--- 任务目标 a ---
请原样抄录下方列表中的几行:从含有“You are a computer-use agent. This”的那一行起,一直到列表末尾,首尾两行都要包括。

Name mangling && Name demangling
在讲述golang如何利用swig调用windows dll之前,需要了解一个概念:Name Mangling (或者叫Decorated Name).在百度翻译中输入Name Mangling,翻译成中文是“名字改编”,或者“名称重整”。Decorated Name,是微软的叫法,被百度翻译为“修饰名”。不管是英文名,还是翻译后的结果看,Name Mangling的叫法是比较合适的,并且是C++领域内的普遍叫法。通常情况下,C++程序员不必了解Name Mangling,但是在工程内生成或者调用动态链接库,可能需要对其有所了解。先看看下面的例子。
打开VS2010,File--New-Project,选择Visual C++--Win32,右侧选中Win32 Console Application,创建名称Simple的工程
点击OK,然后next,
选中DLL,勾选Export symbols,点击Finish完成创建。
下面是自动生成的Simple.h文件
// The following ifdef block is the standard way of creating macros which make exporting
// from a DLL simpler. All files within this DLL are compiled with the SIMPLE_EXPORTS
// symbol defined on the command line. This symbol should not be defined on any project
// that uses this DLL. This way any other project whose source files include this file see
// SIMPLE_API functions as being imported from a DLL, whereas this DLL sees symbols
// defined with this macro as being exported.

--- 存储列表 ---

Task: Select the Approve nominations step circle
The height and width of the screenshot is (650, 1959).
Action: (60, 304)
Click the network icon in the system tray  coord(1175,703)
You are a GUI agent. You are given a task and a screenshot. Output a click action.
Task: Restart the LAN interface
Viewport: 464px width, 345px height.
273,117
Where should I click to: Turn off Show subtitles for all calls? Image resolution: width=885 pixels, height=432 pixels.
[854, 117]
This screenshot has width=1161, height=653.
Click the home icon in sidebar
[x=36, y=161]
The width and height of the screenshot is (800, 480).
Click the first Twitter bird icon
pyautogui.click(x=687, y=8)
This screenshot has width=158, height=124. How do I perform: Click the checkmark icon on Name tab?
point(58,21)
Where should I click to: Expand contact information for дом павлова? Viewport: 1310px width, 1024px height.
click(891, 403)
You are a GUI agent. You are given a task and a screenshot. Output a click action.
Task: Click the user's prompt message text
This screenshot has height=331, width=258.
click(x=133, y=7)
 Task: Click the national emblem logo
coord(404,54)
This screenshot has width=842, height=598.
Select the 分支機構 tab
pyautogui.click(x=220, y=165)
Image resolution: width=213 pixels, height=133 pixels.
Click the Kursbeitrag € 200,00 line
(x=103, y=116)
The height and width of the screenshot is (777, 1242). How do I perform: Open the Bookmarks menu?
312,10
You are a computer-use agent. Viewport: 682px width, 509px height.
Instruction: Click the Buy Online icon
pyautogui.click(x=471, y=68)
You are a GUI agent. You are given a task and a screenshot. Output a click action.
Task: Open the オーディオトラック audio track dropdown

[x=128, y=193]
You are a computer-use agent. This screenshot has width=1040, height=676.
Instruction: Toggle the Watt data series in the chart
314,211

--- 任务目标 b ---
把上方文档节选中介于“下面是自动生成的Simple.h文件”与“as being exported.”之间的部分(含首尾)重新写出,并将其中的“command line”改成“compiler options”。

--- 正确结果 a ---
You are a computer-use agent. This screenshot has width=1040, height=676.
Instruction: Toggle the Watt data series in the chart
314,211

--- 正确结果 b ---
下面是自动生成的Simple.h文件
// The following ifdef block is the standard way of creating macros which make exporting
// from a DLL simpler. All files within this DLL are compiled with the SIMPLE_EXPORTS
// symbol defined on the compiler options. This symbol should not be defined on any project
// that uses this DLL. This way any other project whose source files include this file see
// SIMPLE_API functions as being imported from a DLL, whereas this DLL sees symbols
// defined with this macro as being exported.